> **Exercise goal**
How many lines in the material below contain the string "radio"? Reply with only the number.

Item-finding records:

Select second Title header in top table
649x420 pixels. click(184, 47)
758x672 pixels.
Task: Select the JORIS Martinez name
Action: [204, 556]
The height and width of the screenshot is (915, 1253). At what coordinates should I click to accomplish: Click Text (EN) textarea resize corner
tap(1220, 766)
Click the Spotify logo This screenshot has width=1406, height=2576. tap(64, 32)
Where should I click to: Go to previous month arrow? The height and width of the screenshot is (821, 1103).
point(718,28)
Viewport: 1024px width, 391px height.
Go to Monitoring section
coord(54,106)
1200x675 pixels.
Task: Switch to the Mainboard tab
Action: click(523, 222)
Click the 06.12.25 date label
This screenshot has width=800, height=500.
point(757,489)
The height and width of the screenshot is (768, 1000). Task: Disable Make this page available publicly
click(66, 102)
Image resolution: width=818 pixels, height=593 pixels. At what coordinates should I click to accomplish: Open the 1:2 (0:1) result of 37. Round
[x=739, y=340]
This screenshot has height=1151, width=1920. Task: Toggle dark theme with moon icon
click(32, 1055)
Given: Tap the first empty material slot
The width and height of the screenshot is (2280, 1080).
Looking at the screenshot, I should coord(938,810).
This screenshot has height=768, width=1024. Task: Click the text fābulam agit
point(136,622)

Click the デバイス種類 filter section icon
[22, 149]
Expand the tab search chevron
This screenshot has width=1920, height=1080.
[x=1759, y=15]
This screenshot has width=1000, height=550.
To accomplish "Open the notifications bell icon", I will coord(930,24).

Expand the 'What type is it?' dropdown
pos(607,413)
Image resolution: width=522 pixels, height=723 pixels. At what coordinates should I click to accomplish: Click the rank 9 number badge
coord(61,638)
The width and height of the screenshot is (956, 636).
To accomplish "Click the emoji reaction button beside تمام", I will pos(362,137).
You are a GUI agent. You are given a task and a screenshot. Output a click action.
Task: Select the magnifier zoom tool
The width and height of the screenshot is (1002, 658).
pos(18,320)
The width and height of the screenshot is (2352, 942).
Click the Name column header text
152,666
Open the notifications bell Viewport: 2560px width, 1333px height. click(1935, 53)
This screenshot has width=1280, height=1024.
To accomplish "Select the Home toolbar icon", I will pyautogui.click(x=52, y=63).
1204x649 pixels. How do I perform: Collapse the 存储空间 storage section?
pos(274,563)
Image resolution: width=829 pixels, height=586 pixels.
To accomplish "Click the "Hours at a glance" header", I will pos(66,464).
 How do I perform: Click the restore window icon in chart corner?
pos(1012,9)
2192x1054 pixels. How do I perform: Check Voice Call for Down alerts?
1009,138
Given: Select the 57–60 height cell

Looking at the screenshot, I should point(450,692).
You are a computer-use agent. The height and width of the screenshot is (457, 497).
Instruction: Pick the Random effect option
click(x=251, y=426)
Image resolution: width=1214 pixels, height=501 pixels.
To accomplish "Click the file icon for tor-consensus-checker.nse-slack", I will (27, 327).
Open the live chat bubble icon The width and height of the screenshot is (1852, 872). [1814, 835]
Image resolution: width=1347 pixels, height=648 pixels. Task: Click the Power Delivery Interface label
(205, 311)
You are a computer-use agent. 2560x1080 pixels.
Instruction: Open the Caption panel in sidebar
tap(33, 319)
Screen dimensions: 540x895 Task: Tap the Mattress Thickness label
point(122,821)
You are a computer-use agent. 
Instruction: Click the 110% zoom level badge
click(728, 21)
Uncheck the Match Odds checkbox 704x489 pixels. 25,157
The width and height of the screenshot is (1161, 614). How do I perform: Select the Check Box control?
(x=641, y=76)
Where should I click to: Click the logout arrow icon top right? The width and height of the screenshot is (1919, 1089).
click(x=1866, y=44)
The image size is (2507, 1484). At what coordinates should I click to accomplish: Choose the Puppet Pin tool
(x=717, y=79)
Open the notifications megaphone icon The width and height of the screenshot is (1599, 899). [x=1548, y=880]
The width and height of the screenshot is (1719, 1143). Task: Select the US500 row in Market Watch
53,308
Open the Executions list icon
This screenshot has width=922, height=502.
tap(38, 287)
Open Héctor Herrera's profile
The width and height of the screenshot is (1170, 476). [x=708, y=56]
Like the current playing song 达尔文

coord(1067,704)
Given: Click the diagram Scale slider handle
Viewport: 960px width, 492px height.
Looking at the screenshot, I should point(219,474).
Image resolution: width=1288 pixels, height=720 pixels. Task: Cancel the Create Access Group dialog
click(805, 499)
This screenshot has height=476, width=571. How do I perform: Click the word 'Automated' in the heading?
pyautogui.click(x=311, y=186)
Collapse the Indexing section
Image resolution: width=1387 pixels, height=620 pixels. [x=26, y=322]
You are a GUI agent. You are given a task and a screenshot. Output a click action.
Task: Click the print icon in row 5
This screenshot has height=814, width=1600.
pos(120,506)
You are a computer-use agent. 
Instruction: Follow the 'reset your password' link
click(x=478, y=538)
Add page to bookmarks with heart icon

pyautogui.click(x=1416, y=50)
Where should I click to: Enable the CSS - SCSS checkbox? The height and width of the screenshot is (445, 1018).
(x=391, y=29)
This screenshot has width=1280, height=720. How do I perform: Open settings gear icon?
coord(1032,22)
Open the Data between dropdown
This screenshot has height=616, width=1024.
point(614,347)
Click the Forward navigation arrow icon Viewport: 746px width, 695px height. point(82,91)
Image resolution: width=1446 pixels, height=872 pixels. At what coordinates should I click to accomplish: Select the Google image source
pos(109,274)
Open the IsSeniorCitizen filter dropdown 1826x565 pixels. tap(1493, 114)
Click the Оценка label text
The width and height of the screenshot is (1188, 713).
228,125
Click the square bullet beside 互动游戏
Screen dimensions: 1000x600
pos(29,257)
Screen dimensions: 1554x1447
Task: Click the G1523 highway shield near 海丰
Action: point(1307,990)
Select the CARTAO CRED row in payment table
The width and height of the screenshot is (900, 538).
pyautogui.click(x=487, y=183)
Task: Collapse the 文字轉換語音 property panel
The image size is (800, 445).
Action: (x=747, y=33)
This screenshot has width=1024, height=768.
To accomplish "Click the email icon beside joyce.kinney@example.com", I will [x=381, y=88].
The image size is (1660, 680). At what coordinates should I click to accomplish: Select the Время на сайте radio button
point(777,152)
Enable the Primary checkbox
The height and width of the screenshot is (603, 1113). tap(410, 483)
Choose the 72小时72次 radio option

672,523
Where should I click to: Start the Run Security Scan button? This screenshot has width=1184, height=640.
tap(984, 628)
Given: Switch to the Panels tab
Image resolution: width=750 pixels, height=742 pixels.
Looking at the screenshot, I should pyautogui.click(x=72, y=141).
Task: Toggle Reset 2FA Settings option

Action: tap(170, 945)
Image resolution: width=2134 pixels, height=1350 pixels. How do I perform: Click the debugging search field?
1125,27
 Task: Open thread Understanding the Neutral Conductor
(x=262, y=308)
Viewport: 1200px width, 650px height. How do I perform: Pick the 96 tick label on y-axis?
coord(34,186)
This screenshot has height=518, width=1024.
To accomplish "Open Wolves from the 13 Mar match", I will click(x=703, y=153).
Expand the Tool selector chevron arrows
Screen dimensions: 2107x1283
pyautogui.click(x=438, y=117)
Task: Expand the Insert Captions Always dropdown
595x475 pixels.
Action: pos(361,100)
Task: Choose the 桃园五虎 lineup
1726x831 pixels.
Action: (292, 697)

> **Problem solution**
2